Don’t get me wrong: I do not believe that all Trump supporters share Bannon’s or Spencer’s intensely bigoted views. I do not even believe that “half” of them are “deplorables,” as Hillary Clinton carelessly asserted. But in communicating with dozens of Trump supporters on social media and in person in recent weeks, I haven’t heard a single one speak out against the bigotry that the Trump campaign attracted. Instead, they dismiss such things as made up, or—at best—irrelevant. “You can’t hold Trump responsible for the behavior of all of his supporters,” was a common response.
Of course Trump is responsible. The number one role of the president is to express a vision for America and to set the tone for our national discourse.
Perhaps in time he will strike a more positive tone. But it’s doubtful. He knows he doesn’t have to. He knows that his divide-and-conquer strategy worked because his most ardent supporters will believe anything he says, from the ridiculous claim that Clinton wanted to “abolish the Second Amendment” to the absurd assertion that he—a man who used his family influence to avoid the draft—knows more about war and terrorism than “the generals.”
So, what now?
Two things come to mind.
First, it is essential that progressives immediately begin to organize a resistance to Trump’s pledged assault on our liberties, from threatening to deprive women of their right to privacy to suggesting the establishment of a religious and patriotic litmus test for people who want to enter the country. Thankfully, organizations like the American Civil Liberties Union have already made it clear that they will do everything in their power to support such resistance.

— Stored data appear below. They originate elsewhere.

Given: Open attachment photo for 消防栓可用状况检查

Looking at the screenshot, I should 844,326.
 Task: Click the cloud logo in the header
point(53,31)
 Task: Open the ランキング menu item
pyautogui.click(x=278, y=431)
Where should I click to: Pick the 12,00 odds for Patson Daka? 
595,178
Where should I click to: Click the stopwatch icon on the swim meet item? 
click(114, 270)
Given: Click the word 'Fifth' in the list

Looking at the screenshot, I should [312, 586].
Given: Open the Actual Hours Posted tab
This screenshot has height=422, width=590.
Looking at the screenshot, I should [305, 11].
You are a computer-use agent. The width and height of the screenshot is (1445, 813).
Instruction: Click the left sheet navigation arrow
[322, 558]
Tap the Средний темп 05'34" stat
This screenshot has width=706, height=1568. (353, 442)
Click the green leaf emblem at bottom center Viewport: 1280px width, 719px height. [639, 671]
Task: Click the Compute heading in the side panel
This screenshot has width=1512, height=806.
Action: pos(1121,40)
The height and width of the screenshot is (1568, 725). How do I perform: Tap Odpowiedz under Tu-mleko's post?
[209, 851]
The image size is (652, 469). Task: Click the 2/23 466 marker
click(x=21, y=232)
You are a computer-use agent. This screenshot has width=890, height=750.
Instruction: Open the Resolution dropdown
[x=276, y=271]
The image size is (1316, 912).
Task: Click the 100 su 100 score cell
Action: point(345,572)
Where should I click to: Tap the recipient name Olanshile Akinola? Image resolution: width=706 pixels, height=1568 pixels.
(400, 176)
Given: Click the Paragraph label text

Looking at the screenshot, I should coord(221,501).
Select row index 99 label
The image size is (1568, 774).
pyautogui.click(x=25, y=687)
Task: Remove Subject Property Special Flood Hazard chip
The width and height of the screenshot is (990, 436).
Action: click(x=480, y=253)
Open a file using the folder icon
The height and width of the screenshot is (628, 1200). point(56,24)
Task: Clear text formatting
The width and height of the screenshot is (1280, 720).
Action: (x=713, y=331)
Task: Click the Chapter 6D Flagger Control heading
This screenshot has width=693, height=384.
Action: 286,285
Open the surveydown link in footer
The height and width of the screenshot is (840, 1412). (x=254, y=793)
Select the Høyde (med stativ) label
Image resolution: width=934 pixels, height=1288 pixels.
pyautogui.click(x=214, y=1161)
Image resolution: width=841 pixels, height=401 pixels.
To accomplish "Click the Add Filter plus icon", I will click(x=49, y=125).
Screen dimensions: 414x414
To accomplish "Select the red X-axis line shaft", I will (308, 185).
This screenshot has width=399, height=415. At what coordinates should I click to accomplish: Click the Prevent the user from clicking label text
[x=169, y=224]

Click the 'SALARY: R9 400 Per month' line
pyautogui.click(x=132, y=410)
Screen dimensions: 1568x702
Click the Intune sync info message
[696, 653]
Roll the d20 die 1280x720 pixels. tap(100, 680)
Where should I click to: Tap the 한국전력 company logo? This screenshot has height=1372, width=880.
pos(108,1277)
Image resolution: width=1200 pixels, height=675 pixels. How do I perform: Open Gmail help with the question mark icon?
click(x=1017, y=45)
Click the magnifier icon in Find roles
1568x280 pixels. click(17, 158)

The other thing we need to do is adhere to Michelle Obama’s mantra: When they go low, we go high. There have been instances of violence against Trump supporters, and I do not condone them any more than I condone the violence and bullying committed by racists and misogynists.
It is incumbent upon progressives to try to continue to engage in dialogue with fair-minded conservatives, of which there are many. As we do, we should bear in mind the words with which Abraham Lincoln closed his first inaugural address:
“We must not be enemies. Though passion may have strained, it must not break our bonds of affection. The mystic chords of memory, stretching from every battle-field, and patriot grave, to every living heart and hearth-stone, all over this broad land, will yet swell the chorus of the Union, when again touched, as surely they will be, by the better angels of our nature.”